Anderson also delighted the crowd recounting how her husband Mark and son Zander had rolled their huge 780 pound pumpkin from the backyard through the front room and then up a ramp they had installed outside, to load it onto the back of their truck. “This is the biggest pumpkin we’ve ever grown,” announced Mr. Anderson.
To ascertain its weight, Mr. Anderson had first driven his truck onto a large weigh scale at a nearby rock yard and recorded the number. Then when he returned with the pumpkin in his truck, he reweighed and then subtracted the numbers to determine the pumpkin’s actual weight.
In addition to the pumpkin, the Andersons also grew gourds and maize (Indian corn), which were on display for the students.
In response to a student’s question about how to carve these pumpkins, it was explained that because of their size and being that the skin might be a foot or so in depth, they are not carved for Halloween. Mr. Anderson added that after the Thanksgiving holidays, when the pumpkins begin to shrivel and soften he uses power tools to open them up. Seeds are scooped out, dried and saved for next year’s planting. The remains are left to decompose as compost, nourishing the garden’s soil.
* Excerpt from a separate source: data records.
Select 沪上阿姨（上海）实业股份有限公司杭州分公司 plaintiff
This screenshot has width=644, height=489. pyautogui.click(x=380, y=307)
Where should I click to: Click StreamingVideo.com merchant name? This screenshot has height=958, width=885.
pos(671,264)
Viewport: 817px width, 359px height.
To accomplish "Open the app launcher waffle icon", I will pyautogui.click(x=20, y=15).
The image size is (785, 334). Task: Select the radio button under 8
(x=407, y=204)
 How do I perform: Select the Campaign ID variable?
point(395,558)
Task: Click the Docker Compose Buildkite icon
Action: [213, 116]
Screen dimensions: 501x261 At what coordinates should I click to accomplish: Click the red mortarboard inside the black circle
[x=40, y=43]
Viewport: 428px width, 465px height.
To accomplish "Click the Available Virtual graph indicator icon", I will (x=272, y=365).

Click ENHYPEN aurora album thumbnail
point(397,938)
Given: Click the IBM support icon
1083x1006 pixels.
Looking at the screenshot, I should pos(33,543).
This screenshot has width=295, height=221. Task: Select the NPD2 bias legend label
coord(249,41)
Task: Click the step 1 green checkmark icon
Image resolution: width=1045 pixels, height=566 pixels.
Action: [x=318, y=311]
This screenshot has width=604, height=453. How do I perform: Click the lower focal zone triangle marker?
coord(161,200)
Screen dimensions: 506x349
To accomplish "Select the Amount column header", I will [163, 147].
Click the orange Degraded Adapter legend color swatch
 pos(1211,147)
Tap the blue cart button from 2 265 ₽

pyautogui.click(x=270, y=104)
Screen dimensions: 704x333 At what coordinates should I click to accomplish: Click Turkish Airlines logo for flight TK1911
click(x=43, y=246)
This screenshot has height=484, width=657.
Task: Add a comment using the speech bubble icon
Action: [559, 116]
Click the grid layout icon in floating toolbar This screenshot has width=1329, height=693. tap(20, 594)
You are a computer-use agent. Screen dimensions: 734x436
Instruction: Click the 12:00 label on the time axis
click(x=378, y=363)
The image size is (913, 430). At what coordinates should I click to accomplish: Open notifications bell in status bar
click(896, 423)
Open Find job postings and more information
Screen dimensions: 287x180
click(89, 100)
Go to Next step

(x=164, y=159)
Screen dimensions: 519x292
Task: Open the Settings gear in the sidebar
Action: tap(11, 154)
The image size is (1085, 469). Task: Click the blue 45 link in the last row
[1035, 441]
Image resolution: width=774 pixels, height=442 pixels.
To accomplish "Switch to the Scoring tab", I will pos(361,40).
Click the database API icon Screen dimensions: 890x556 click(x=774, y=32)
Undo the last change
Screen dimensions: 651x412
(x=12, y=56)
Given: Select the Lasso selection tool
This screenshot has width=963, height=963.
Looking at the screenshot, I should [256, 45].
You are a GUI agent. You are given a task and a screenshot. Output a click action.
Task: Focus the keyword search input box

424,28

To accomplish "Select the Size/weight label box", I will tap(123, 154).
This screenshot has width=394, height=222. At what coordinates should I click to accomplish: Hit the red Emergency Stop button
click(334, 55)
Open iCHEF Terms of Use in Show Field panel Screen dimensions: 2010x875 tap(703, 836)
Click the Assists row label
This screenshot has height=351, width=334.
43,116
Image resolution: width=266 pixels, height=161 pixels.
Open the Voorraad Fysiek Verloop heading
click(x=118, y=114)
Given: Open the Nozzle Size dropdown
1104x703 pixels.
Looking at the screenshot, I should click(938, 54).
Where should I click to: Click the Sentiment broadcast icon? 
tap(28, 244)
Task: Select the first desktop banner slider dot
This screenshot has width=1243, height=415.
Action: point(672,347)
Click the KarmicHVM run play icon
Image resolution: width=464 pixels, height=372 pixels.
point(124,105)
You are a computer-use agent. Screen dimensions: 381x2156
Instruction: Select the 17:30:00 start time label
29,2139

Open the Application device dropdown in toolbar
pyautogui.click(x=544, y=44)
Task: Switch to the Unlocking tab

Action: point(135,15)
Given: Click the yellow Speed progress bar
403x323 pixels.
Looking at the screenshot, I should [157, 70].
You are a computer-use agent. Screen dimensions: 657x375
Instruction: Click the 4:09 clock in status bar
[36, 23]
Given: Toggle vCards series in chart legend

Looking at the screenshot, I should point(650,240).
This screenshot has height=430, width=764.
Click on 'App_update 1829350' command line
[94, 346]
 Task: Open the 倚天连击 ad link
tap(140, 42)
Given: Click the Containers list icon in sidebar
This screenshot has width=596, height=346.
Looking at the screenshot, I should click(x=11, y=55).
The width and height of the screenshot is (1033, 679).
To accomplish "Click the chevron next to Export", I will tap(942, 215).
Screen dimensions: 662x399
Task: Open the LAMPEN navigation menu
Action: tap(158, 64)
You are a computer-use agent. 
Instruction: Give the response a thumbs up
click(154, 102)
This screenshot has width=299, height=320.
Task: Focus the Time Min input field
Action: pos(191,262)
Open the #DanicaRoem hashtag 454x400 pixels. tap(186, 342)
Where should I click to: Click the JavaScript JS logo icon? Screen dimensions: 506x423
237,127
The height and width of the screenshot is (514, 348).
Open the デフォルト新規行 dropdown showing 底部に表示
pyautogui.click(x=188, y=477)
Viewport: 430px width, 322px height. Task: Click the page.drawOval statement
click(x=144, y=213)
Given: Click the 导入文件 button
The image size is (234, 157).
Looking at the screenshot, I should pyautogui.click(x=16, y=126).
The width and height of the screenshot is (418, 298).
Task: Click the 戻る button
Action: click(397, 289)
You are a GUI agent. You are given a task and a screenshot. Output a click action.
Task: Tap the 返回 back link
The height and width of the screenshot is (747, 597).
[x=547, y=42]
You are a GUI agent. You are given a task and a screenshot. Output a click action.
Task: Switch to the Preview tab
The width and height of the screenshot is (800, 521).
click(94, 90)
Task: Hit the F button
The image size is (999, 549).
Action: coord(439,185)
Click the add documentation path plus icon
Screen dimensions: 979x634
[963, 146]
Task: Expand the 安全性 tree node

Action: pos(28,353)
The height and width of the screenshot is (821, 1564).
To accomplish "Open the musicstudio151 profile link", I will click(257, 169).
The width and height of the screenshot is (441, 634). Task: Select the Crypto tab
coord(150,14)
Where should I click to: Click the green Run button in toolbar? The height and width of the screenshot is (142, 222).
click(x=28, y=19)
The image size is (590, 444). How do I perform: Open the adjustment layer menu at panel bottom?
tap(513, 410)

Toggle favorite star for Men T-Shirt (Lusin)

Students are also given seeds to try their own hand at growing pumpkins in the future, if they choose.
Surprisingly, these humongous pumpkins have just a normal amount of seeds which are only slightly larger in size than the typical ones we find in pumpkins from supermarkets or farms.
“Many students don’t have gardens and don’t know where their food comes from,” said Tomasic. “This is just a wonderful experience.”
Judging from the joyful expressions on the faces of all the students lined up to touch the pumpkins, they certainly agreed.